YOUR INSTRUCTIONS » Please reproduce exactly, and only, the line containing "Screen dimensions: 1850x1011" and every line after it to the end of the records below, leaving out all pictures.

┌─ PROVIDED ENTRIES

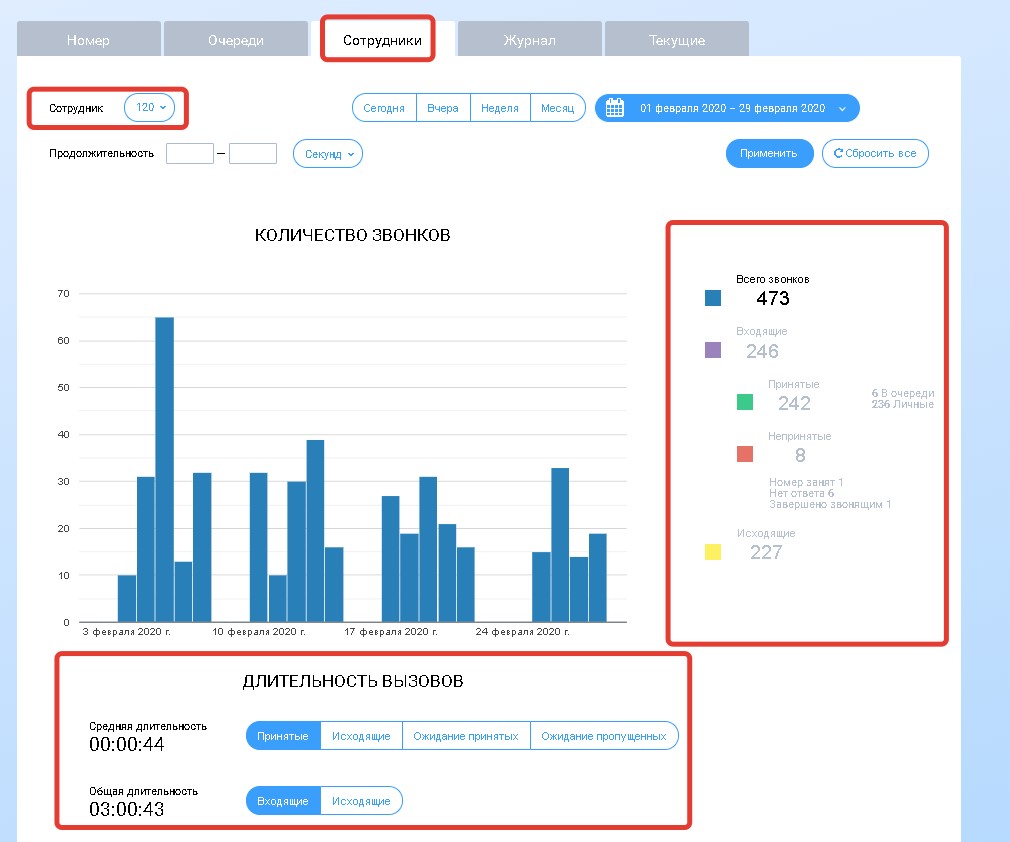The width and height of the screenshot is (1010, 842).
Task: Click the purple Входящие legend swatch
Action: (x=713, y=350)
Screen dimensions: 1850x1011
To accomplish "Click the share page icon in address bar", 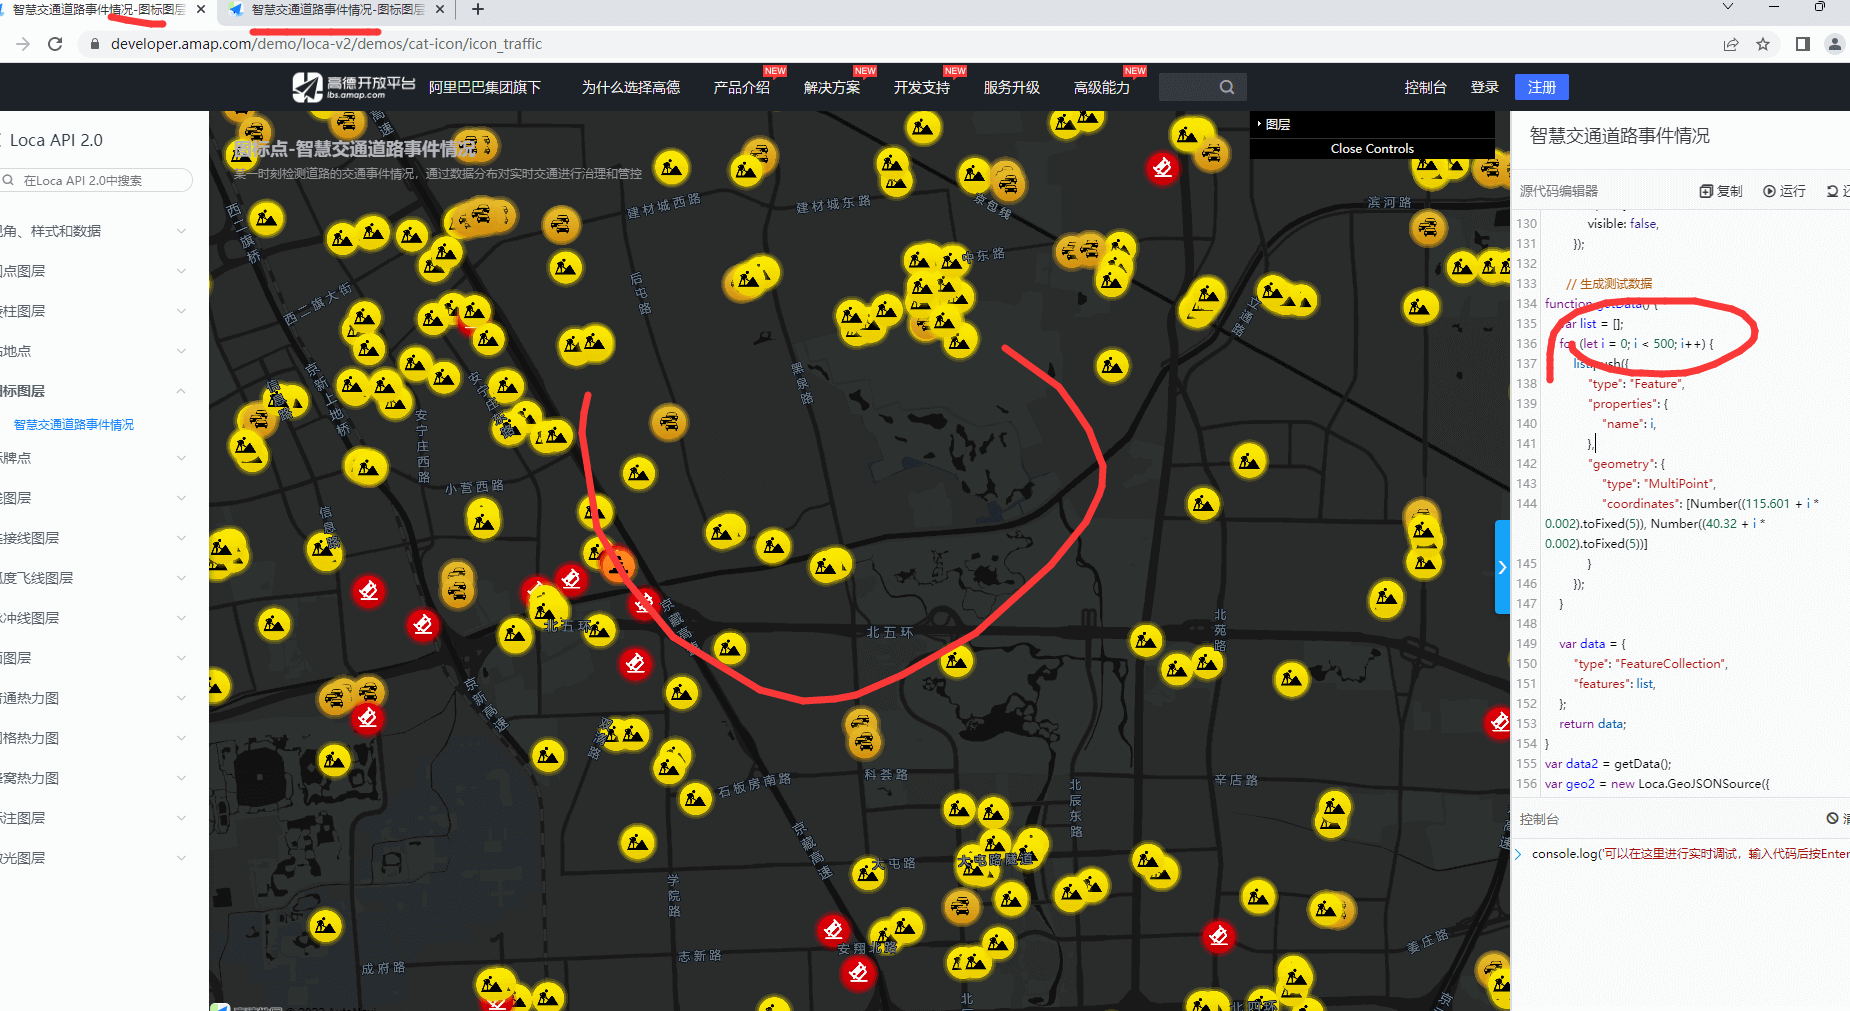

└─

REPLY TO THE TASK »
Screen dimensions: 1850x1011
To accomplish "Click the share page icon in address bar", 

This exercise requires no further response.